2 tablespoons date syrup
1 tablespoon balsamic vinegar
Pinch coconut sugar
1/2 teaspoon orange blossom water (optional)

1 tablespoon almond milk



Preheat your oven to Gas Mark 4 / 180 C

In a bowl, mix your dry pastry ingredients. Add the coconut oil and mix with a knife to create breadcrumb-like bits. Slowly add the water and use your hands to form a dough. If too dry, add extra water to the dough.

Once you have formed your dough, cover it and let it sit in the fridge for 30 mins.

While the dough chills, make your syrup. In a saucepan over a low heat, combined all syrup ingredients and stir well. Bring to a low bubble, stirring regularly. Once the mixture has thickened, leave to once side – it will thicken up more as it cools.

Line a baking tray with parchment paper. Grab your dough from the fridge and roll it out into a rough circle. I did mine about half a centimetre thick.

Using a spatula or spoon, spread out an even coating of your syrup all over the dough.
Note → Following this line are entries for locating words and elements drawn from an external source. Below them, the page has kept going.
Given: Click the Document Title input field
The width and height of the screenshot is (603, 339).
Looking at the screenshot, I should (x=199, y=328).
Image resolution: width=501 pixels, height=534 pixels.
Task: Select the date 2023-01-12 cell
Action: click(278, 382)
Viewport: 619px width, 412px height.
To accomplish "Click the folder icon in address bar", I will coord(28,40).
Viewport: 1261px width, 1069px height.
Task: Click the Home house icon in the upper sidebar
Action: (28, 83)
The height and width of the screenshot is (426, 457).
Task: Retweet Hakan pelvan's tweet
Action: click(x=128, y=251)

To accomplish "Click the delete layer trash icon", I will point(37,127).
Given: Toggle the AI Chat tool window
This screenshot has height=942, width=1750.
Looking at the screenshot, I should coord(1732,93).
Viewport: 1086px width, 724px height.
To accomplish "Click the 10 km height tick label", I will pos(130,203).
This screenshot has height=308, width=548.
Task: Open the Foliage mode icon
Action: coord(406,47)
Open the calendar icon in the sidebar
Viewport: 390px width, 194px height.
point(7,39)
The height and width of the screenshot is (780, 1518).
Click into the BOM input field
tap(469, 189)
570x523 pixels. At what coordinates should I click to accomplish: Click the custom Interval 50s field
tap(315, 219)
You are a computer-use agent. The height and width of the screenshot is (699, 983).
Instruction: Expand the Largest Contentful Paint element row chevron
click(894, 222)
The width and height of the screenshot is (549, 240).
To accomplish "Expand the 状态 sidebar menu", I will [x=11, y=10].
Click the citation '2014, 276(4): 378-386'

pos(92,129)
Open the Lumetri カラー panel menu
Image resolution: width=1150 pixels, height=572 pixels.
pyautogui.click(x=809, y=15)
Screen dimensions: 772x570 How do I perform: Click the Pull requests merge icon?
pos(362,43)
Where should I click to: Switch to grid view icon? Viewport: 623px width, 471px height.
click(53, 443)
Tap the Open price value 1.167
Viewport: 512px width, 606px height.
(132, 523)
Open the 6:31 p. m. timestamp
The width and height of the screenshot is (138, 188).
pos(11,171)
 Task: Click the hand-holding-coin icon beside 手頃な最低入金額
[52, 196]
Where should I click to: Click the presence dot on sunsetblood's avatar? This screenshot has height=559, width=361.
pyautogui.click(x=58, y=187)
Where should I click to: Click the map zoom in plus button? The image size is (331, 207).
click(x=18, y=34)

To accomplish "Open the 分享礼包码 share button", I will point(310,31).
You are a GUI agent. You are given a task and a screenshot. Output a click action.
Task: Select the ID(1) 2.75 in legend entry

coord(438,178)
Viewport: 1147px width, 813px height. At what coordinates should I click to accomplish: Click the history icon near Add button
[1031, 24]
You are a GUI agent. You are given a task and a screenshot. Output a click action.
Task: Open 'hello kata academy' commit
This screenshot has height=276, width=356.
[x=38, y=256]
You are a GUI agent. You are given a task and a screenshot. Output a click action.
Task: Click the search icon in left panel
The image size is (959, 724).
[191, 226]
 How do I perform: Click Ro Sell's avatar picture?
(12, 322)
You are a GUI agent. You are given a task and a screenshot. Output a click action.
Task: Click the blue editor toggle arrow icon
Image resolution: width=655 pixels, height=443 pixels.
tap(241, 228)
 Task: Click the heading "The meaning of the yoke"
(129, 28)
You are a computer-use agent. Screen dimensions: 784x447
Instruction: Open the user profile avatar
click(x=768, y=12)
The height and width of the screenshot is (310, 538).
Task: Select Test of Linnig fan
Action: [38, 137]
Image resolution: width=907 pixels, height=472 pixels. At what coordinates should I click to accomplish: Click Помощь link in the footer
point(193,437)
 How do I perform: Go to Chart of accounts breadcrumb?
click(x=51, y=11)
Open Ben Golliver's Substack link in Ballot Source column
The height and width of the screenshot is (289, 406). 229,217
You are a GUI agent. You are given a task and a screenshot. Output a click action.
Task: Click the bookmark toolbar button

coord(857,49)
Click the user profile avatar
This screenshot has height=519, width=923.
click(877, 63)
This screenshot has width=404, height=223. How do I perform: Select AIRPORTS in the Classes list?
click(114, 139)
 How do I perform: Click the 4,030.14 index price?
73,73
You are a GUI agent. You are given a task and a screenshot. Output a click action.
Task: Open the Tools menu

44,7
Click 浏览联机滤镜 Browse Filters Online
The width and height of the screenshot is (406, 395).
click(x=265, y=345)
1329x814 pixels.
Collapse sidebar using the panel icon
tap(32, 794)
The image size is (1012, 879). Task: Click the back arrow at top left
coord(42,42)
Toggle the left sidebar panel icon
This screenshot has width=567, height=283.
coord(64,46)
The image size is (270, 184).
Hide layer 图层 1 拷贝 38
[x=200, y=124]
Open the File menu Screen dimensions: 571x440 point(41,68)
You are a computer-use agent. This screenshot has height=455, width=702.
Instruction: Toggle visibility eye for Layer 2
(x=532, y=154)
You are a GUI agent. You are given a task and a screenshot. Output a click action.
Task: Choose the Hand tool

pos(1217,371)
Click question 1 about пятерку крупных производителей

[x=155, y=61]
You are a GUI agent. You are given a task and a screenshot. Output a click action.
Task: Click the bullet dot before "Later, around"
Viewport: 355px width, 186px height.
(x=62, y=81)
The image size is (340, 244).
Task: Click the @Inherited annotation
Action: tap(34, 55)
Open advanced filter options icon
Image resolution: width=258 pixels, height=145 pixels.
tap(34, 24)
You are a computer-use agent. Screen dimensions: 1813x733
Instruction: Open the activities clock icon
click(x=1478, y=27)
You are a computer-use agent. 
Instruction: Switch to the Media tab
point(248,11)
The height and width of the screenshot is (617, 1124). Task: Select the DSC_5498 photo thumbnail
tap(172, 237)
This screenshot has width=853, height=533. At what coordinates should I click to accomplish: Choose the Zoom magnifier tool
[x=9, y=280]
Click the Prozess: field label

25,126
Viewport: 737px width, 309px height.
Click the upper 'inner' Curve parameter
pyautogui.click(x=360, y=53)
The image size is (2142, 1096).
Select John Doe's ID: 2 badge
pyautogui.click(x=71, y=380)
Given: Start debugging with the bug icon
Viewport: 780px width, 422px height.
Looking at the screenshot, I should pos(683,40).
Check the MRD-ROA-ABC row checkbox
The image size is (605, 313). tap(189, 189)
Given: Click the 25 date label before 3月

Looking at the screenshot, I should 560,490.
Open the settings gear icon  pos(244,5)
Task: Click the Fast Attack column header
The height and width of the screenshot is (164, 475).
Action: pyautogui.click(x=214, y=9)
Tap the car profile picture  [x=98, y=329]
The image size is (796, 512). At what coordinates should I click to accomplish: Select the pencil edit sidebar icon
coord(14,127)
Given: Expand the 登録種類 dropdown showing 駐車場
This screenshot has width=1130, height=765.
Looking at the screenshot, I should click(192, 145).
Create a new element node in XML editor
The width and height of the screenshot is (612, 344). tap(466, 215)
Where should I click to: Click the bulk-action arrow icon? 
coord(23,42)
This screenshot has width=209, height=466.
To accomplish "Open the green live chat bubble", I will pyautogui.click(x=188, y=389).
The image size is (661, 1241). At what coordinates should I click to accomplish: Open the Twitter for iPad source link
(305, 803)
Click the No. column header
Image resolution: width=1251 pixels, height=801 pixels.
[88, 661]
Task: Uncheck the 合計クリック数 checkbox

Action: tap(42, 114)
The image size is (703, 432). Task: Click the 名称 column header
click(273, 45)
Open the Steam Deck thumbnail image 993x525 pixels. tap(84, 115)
Cut your peaches into segments and arrange them on the dough, leaving about 2 inches border around the edge. Scatter raspberries and blueberries over the peaches. Drizzle more syrup over the fruit.

Gently fold in your dough border. Don’t worry it the pastry is a bit delicate, you can stick it back down with your fingers easily.

Rub almond milk onto the bare bits of pastry crust.

Place in oven and cook for 30-35 mins, until the pastry starts to brown.